#### [Work to complete]
Starting with the line that contains "Where should I click to: Open the Last" and ending with the final line of the data below, print those lines exactly and nothing else.

(Stored data entries)
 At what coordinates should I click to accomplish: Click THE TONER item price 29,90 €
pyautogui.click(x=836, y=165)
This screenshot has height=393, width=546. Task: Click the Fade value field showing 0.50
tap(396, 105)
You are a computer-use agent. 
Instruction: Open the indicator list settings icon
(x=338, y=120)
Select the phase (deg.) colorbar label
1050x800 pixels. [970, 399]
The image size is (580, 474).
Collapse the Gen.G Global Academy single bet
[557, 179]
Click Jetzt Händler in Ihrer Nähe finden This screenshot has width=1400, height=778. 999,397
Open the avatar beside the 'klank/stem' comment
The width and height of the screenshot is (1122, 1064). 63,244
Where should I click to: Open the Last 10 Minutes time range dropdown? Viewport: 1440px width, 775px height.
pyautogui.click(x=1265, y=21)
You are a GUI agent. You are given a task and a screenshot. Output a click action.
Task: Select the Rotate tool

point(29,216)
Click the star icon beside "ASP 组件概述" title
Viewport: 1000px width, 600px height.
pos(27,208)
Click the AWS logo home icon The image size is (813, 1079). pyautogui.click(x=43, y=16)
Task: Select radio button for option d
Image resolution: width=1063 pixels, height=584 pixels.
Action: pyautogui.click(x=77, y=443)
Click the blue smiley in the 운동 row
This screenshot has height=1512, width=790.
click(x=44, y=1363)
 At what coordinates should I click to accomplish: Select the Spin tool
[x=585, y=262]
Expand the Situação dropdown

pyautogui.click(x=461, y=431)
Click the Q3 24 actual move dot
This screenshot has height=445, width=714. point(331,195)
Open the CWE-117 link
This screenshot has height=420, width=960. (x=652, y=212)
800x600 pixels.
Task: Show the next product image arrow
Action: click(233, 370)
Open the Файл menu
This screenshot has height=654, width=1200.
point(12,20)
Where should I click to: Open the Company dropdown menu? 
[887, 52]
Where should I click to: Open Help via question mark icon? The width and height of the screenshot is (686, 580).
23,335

#### [Finished exercise]
Where should I click to: Open the Last 10 Minutes time range dropdown? Viewport: 1440px width, 775px height.
pyautogui.click(x=1265, y=21)
You are a GUI agent. You are given a task and a screenshot. Output a click action.
Task: Select the Rotate tool

point(29,216)
Click the star icon beside "ASP 组件概述" title
Viewport: 1000px width, 600px height.
pos(27,208)
Click the AWS logo home icon The image size is (813, 1079). pyautogui.click(x=43, y=16)
Task: Select radio button for option d
Image resolution: width=1063 pixels, height=584 pixels.
Action: pyautogui.click(x=77, y=443)
Click the blue smiley in the 운동 row
This screenshot has height=1512, width=790.
click(x=44, y=1363)
 At what coordinates should I click to accomplish: Select the Spin tool
[x=585, y=262]
Expand the Situação dropdown

pyautogui.click(x=461, y=431)
Click the Q3 24 actual move dot
This screenshot has height=445, width=714. point(331,195)
Open the CWE-117 link
This screenshot has height=420, width=960. (x=652, y=212)
800x600 pixels.
Task: Show the next product image arrow
Action: click(233, 370)
Open the Файл menu
This screenshot has height=654, width=1200.
point(12,20)
Where should I click to: Open the Company dropdown menu? 
[887, 52]
Where should I click to: Open Help via question mark icon? The width and height of the screenshot is (686, 580).
23,335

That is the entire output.